Passage shown
Mark, are Green's (semigroup) relations any help in determining conjugacy or notions similar to conjugacy? Gerhard "Ask Someone Else About Semigroups" Paseman, 2011.03.05 –  Gerhard Paseman Mar 6 '11 at 6:27
    
@Gerhard: Green relations are relevant but a connection is not direct. Certainly two conjugate elements must be in the same $D$-class but the converse is not true (as the example of an Abelian group shows). Still sometimes conjugacy classes can be described by looking at the conjugacy classes of the maximal subgroups and on the structure of Green relations. For example, I believe it is so for the Brandt semigroup and completely 0-simple semigroups in general. –  Mark Sapir Mar 6 '11 at 19:42
    
Actually I am not completely certain that conjugate elements in an inverse semigroup are $D$-related. They are clearly $J$-related. –  Mark Sapir Mar 6 '11 at 20:14

As so often happens when you generalize from groups to monoids, it gets more complicated.

Conjugacy is, of course, an equivalence relation on any group X. Two elements x, y are conjugate if and only if there exists g in X with gx = yg. This last equation makes sense in a monoid, but does not define an equivalence relation: it's not symmetric.

Here's one way to think about it. With every monoid X there is associated a category C(X). The objects of C(X) are the elements of X, and a map x --> y in C(X) is an element g of X such that gx = yg. Composition is defined in the obvious way. When X is a group, C(X) is a groupoid (i.e. a category in which every map is invertible).

Records excerpted from a collection
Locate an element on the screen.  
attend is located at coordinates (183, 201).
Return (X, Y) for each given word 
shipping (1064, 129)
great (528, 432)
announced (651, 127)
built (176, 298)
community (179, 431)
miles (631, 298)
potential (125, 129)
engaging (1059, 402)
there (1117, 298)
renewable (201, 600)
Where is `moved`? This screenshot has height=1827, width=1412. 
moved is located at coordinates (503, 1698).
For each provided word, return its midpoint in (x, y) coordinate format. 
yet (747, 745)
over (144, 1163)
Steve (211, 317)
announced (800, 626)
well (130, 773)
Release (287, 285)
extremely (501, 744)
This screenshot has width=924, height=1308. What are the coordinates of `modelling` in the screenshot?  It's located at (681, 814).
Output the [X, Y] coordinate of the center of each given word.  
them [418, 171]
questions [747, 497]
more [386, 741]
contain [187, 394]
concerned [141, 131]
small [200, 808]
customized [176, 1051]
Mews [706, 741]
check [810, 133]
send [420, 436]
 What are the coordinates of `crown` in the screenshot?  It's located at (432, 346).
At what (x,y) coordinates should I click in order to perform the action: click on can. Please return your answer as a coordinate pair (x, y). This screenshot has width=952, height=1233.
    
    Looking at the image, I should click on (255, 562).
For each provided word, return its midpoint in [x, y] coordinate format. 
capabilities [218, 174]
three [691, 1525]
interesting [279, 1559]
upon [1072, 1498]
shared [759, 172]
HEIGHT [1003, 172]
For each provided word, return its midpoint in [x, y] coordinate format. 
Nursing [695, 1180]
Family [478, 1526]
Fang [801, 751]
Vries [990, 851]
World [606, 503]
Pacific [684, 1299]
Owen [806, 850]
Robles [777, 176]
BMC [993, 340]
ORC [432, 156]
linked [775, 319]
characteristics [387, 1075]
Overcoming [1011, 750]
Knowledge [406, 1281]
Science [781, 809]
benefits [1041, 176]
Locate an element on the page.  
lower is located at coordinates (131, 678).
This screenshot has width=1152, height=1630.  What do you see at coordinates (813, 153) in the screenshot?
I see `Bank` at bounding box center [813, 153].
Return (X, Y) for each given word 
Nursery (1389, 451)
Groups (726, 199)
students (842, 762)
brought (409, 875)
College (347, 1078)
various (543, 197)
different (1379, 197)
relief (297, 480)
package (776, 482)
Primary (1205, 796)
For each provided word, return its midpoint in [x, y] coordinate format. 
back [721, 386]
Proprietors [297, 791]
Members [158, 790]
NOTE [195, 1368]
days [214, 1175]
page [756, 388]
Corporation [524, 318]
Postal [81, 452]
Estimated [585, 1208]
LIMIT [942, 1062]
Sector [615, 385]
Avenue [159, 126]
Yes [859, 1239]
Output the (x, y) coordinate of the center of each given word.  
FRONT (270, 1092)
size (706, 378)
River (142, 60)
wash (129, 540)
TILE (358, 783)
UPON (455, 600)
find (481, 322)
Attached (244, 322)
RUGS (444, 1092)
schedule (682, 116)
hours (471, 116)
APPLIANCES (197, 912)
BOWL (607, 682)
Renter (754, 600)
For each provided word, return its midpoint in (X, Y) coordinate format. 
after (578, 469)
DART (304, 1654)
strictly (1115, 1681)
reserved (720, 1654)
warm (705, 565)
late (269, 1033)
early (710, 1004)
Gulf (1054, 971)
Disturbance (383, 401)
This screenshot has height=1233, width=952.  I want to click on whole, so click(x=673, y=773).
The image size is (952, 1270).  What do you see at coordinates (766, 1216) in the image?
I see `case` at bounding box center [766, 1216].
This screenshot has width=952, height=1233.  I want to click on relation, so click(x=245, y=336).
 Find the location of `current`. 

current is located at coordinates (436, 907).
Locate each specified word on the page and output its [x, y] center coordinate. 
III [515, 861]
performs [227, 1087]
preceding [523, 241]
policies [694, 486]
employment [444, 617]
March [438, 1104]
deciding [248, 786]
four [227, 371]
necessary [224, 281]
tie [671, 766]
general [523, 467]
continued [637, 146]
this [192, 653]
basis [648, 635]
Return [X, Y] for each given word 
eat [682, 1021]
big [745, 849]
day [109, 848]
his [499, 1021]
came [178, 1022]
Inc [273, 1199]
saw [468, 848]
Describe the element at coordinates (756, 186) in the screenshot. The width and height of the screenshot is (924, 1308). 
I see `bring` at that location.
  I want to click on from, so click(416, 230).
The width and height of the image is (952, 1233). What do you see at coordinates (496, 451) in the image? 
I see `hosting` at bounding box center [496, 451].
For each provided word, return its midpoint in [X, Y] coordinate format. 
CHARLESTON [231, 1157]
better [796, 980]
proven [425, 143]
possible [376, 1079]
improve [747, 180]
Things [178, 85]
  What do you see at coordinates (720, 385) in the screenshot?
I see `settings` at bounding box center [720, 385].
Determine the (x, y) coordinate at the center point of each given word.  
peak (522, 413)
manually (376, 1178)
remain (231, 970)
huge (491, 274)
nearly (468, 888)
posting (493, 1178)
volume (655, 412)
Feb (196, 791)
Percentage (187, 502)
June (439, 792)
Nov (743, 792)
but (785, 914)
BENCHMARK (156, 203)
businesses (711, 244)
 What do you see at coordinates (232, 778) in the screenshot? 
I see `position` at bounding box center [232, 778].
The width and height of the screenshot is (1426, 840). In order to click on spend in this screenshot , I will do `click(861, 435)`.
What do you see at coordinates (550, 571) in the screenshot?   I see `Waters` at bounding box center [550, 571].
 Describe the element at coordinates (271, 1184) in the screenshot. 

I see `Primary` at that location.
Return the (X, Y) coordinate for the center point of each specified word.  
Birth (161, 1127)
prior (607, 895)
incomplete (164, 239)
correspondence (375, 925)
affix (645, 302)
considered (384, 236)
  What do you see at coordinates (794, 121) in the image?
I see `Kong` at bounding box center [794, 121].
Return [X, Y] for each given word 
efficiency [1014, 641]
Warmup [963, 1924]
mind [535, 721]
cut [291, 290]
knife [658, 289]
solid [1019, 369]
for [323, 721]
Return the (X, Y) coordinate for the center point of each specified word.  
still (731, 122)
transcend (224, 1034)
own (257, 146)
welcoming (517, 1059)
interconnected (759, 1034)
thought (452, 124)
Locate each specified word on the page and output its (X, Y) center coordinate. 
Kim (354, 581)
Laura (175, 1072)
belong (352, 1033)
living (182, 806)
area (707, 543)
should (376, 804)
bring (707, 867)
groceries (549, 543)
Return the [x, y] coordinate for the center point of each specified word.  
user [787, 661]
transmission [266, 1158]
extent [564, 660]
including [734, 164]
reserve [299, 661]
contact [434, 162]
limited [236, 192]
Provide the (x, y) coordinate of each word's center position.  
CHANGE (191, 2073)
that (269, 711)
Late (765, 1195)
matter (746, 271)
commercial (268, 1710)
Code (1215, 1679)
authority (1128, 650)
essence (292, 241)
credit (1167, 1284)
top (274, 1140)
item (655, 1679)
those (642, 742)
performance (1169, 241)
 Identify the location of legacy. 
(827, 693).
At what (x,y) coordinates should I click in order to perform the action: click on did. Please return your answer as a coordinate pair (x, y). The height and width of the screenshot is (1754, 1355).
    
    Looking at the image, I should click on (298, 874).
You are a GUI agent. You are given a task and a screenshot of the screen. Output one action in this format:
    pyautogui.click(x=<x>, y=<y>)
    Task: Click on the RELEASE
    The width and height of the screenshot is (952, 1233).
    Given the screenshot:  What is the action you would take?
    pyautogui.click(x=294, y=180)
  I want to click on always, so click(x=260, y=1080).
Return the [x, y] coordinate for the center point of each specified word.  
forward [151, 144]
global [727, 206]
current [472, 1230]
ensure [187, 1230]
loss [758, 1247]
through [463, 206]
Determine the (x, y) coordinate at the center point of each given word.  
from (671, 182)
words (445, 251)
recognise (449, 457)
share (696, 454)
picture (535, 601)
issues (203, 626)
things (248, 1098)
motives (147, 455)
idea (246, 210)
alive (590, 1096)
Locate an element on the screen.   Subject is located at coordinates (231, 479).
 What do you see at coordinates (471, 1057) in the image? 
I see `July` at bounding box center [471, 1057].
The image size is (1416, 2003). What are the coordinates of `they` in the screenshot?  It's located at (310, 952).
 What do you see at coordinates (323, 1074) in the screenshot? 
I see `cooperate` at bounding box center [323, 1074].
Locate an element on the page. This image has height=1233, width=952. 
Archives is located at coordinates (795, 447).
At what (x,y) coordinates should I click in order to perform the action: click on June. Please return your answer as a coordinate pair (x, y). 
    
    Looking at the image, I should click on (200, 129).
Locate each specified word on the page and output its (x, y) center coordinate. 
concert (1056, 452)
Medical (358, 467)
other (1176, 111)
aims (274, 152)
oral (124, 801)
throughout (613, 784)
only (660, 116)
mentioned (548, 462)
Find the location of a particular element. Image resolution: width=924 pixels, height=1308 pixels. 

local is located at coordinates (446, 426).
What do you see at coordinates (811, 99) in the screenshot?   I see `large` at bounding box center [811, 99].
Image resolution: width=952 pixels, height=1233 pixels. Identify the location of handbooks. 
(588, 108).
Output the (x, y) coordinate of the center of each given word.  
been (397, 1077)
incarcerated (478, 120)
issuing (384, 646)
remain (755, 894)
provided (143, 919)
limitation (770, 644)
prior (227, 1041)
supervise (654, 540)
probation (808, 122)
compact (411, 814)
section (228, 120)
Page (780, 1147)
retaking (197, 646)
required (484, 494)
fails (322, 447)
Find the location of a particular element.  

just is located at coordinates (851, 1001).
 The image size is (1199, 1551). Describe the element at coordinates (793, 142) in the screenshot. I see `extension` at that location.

Required tasks
• a. Copy the part of the thread on conjugacy in semigroups between "Conjugacy is, of" and "it's not symmetric.", inclusive.
• b. In the records, change "center position" to "midpoint" in the lines between the one holding "Provide the (x, y)" and the one holding "(827, 693).", inclusive, leaving all else unchanged. Return only those lines.

Responses per task
• a.
Conjugacy is, of course, an equivalence relation on any group X. Two elements x, y are conjugate if and only if there exists g in X with gx = yg. This last equation makes sense in a monoid, but does not define an equivalence relation: it's not symmetric.

• b.
Provide the (x, y) coordinate of each word's midpoint.  
CHANGE (191, 2073)
that (269, 711)
Late (765, 1195)
matter (746, 271)
commercial (268, 1710)
Code (1215, 1679)
authority (1128, 650)
essence (292, 241)
credit (1167, 1284)
top (274, 1140)
item (655, 1679)
those (642, 742)
performance (1169, 241)
 Identify the location of legacy. 
(827, 693).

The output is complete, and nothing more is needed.